“Comida é cultura”.
A afirmação pode parecer meio vaga para a maioria de nós, especialmente para quem vive em grandes cidades: não há nada de ancestral em morder um hambúrguer na Austrália ou uma bolacha recheada no Rio de Janeiro. Mas basta nos afastarmos um pouco e mudar o olhar para compreendermos como a comida permeia – e em muitos casos, ajuda a moldar – a identidade de regiões e impérios. Basta um foco diferente para que se detecte como nações costuram similaridades através do sabor, de receitas. A baklava é um grande exemplo disso.

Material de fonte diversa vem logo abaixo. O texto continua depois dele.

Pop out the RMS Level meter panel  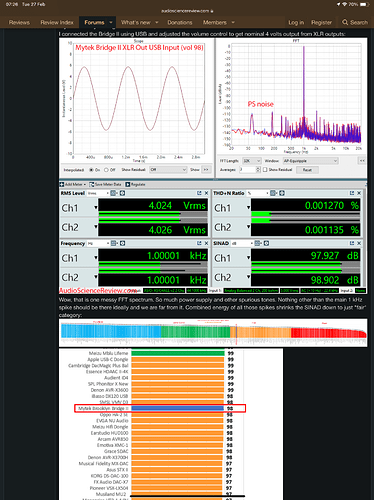[x=199, y=193]
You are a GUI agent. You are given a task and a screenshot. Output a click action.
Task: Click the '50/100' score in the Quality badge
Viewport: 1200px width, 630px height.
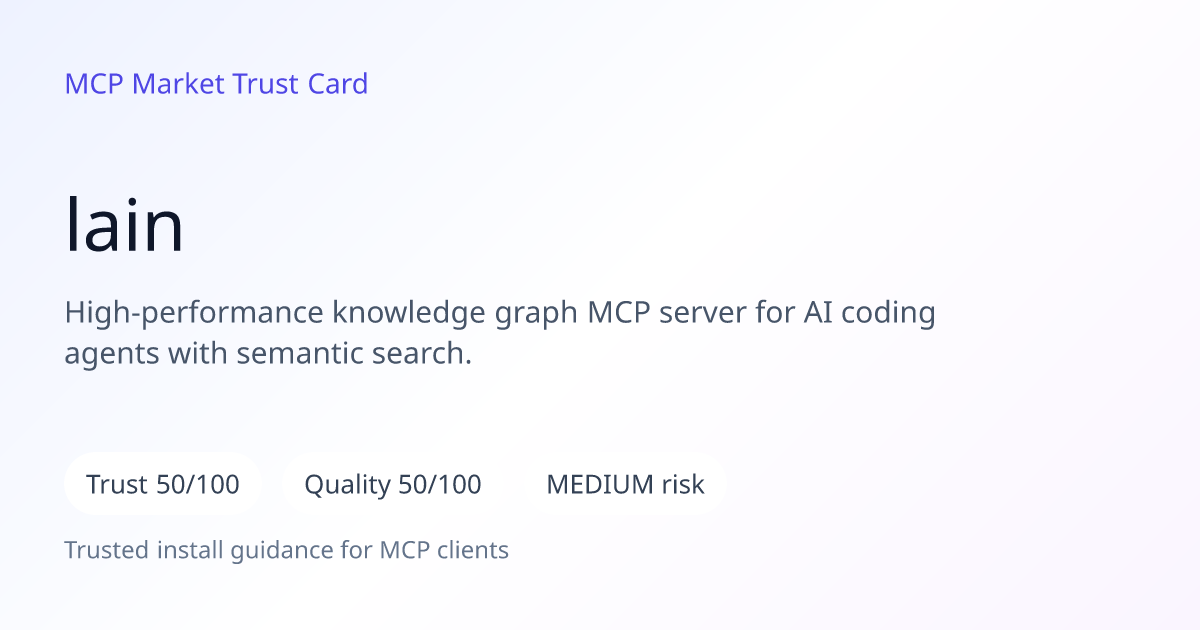440,484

Afeganistão, Armênia, Sérvia, Albânia, Bulgária, Grécia, Irã, Israel, Jordânia, Líbano, Síria, Turquia: todos esses países tem a baklava como uma de suas sobremesas tradicionais. A explicação? Todos esses territórios, em algum momento, fizeram parte do Império Otomano. Mesmo com algumas diferenças de preparo, o doce é um elo de ligação entre esses povos.
E para aprender mais sobre essa receita milenar, criada em 8 a.c. pelos assírios, me mandei pra Gaziantep, na Turquia. Gaziantep, distante uma hora e cinquenta de voo de Istambul, não é apenas o lar da edificação mais antiga já erguida pelo homem (doze mil anos!) como também é considerada a Capital da baklava. A cidade de um milhão de habitantes tem cerca de 100 confeitarias especializadas em baklava e responde por 90% da produção do doce vendido em todo o país!
Você deve estar se perguntando: o que raios tem de tão especial na baklava? Eu respondo: tudo.
O PROCESSO
Leva-se doze anos para ser considerado um mestre no ofício. Sim, 12 anos. Os doces, na Turquia, são tradicionalmente feitos por homens e tem status de artesanato. Logo, quem os produz, é um artesão: e quem produz os melhores, carrega o título com imenso orgulho.
Tudo começa com a escolha da farinha certa: a Mesopotâmia, área na qual fica Gaziantep, é o berço do trigo e até hoje tem algumas das melhores farinhas do planeta. A massa filo, base da baklava, também leva ovos e sal. Por conter tão poucos ingredientes, a qualidade da cada um conta muito, assim como o tempo de manuseio e a umidade do local no qual é sovada: um erro em qualquer parte do processo comprometerá a delicadeza do resultado final.
Depois de incorporados os ingredientes, a massa é gentilmente polvilhada com amido de trigo (para não rasgar) e aberta com rolos, manualmente, em folhas tão finas que se enxerga através delas. Literalmente se enxerga através delas.
Então, as folhas são pinceladas, uma a uma, com manteiga clarificada (nos melhores lugares, proveniente de leite de ovelha) e colocadas em formas para esperar o recheio de semolina, leite e pistache moído.
Apesar de ser comumente recheada com nozes e avelãs em outras partes do mundo, a baklava tradicional de Gaziantep é de pistache: a região é grande produtora e famosa por ser a terra do delicioso, pequeno e lindo pistache rosa.
São 42 camadas de massa filo: nem uma mais, nem uma a menos. Após montada e cortada no formato desejado, a baklava é regada fartamente com mais manteiga clarificada e levada ou ao forno ou a uma boca de fogão giratória: as duas formas de produção são comuns.
Quando pronta, mais um banho, dessa vez de xarope de açúcar.
Nesse momento, a beleza dourada emerge em toda sua plenitude e crocância. Basta esperar esfriar – coisa difícil! – e morder sem dó nem preocupação alguma com a circunferência da cintura…
CINCIK, KADAYIF BURMA, KATMER:
OUTRAS MARAVILHAS DA DOÇARIA TURCA
A região das cidades de Gaziantep, Sanliurfa e Diyarbakır, que visitei nessa minha última viagem para Turquia, tem forte tradição gastronômica e é riquíssima tanto em pratos salgados (a base de trigo bulgur, cordeiro, coalhada e vegetais) quanto na doçaria. Há amplo uso de massa filo, pistache e xarope de açúcar, porém as variações locais tornam tudo mais interessante.
Em Gaziantep, por exemplo, há o Katmer, cuja massa (feita apenas com farinha, água, sal) é recheada com pistache e nata e dobrada em formato retangular. Dos meus favoritos da vida.
Já em Diyarbakır, a especialidade é o Sutlu Nuriye. Quaaaase uma baklava, o Sutlu Nuriye tem recheio de amêndoas e avelãs e, depois de retirada do forno, leva banho de leite e açúcar em vez de xarope. Viciante em grau máximo.
Também muito consumidos são os doces a base de kadayif, fios de massa de semolina que envolvem recheios variados, caso do burmali kadayif (pistache). Digo e repito: quem gosta de comer bem, PRECISA visitar a Turquia. Ô, país delicioso!